If the situation occurred when you would have to choose between supporting a policy that would benefit the whole state but be potentially damaging to your electorate – would you support the policy?

In Government, we need to have policies that benefit the whole state, where there is potential for negative impact in the electorate that can be challenging. There will be opportunities elsewhere and it’s important to maximise those whenever possible.


What advice would you give university students finishing university and trying to enter the job market? Will the government give any sort of hope to university students?

Our government has a strong commitment around local jobs. We are committed to helping start-ups and small business. We don’t want to see our youngest and brightest go to Melbourne or Sydney or New York, we want them to have jobs here. It will take time to evolve, developing industries beyond what we currently have. I would say to any young person, find your inner entrepreneur, try to think outside traditional employment. No successful business ever really happens by just one person. I guarantee you, look at your university cohort, there are the creatives, the number crunchers, those who can market. It can be applied to any career. We are supporting innovation in the workspace.
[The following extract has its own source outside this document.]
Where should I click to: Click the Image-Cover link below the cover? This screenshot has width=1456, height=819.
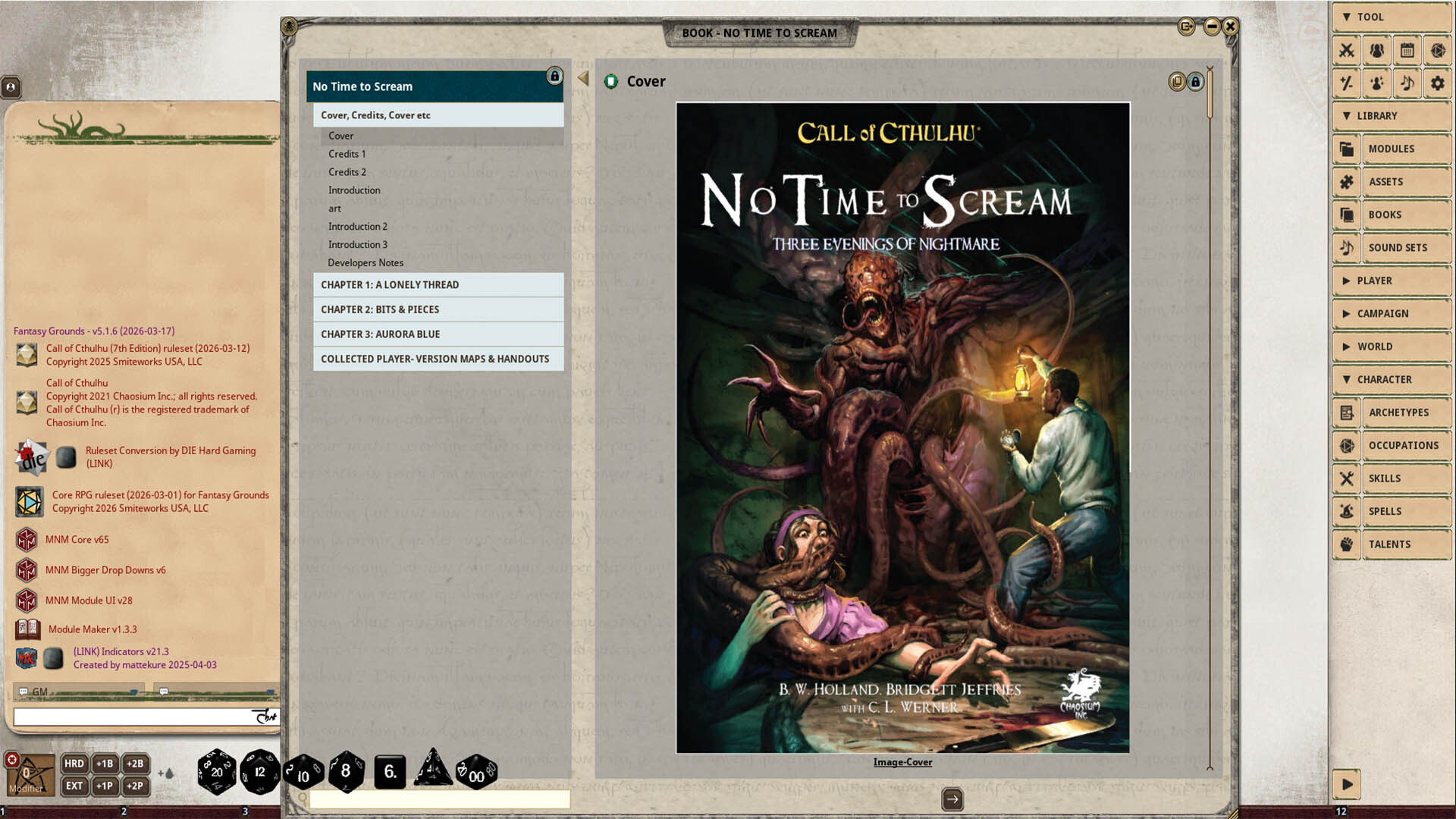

What do you think personally are the biggest issues facing the state currently?

Jobs and the economy. There are challenges in the energy market, we need to be proactive and elongate our vision. It comes down to jobs and improving the economy.


What are your future aspiration in politics?

I want to do what I can with my skill set to best support the team, the party, our state. I am happy to take on opportunities as they came. Also working hard on winning my seat again, and supporting my community, that’s my number one priority!